Die Taktik verspricht Erfolg: Mit leidenschaftlichen Debatten über ein emotionalisiertes Randphänomen lässt sich ablenken von schwierigen politischen Fragen wie beispielsweise der zunehmenden sozialen Spaltung der Gesellschaft. Antworten dazu sind schwierig. Leichter schärfen lässt sich das eigene Profil mit der Positionierung zum Islam.

13.04.2018
  • ELISABETH ZOLL

Die Diskussion über ein Kopftuchverbot für Mädchen an Grundschulen, die das Bundesland Nordrhein-Westfalen angestoßen hat, könnte als solch ein Ablenkungsmanöver gedeutet werden. Wieder geht es um Muslime und damit den Islam in Deutschland. Wieder müssen Frauenköpfe herhalten, um Erfolge und Misserfolge der Integration zu bemessen.

Die Rückmeldungen der vergangenen Tage erwecken den Eindruck, als habe Deutschland ein veritables Problem mit kopftuchtragenden Mädchen in Kindergärten und Grundschulen. Dabei handelt es sich bei ihnen um Einzelfälle – jedoch mit steigender Tendenz. Rechtfertigt das schon eine Debatte über ein Verbot des Kopftuches an Grundschulen? Eingriffe in das Elternrecht wären damit verbunden, möglicherweise auch verfassungsrechtliche Fragen. Denn, so betont der Göttinger Verfassungsrechtler Hans Michael Heinig, ist „solange das Kindeswohl nicht gefährdet ist, auch die familiäre Weitergabe religiöser Sonderbarkeiten freiheitsrechtlich geschützt“.

Trotzdem ist die Debatte richtig. Im muslimischen Glauben ist die Kopfbedeckung – wenn überhaupt – erst von der Pubertät an ein religiöses Gebot. Mit ihrer Religionsmündigkeit ab 14 Jahren können sich Jugendliche entscheiden, wie sie dazu stehen.
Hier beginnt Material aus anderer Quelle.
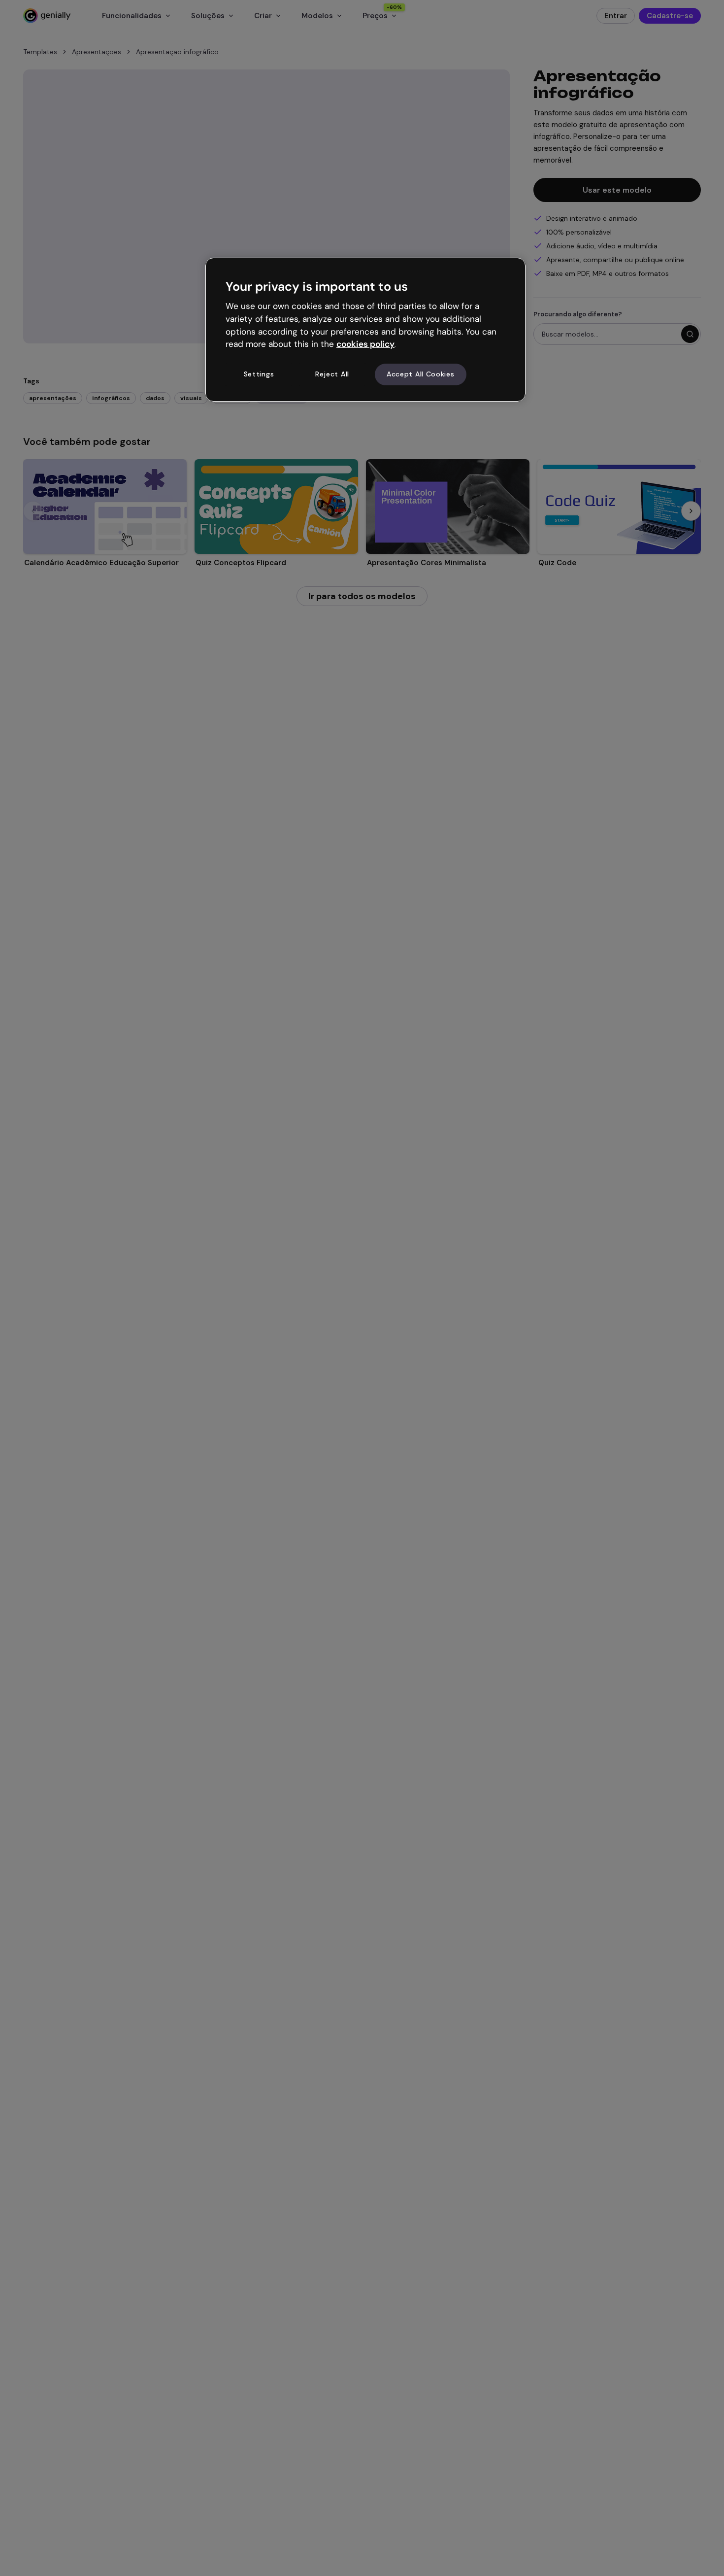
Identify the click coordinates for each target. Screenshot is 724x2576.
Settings (259, 374)
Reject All (332, 374)
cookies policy (365, 344)
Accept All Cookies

Eine Kopfbedeckung im Kindesalter erfüllt keinen religiösen Zweck. Sie dient der sichtbaren Abgrenzung von Mädchen – und führt damit früh zu deren Ausgrenzung. Ein unbefangener Umgang unter Kindern wird erschwert. Mädchen werden über ein Kleidungsstück in ganz jungen Jahren mit einem „sexualisierten“ Werte- und Rollenverständnis konfrontiert und möglicherweise von ihren Familien instrumentalisiert. Daran kann die Gesellschaft kein Interesse haben.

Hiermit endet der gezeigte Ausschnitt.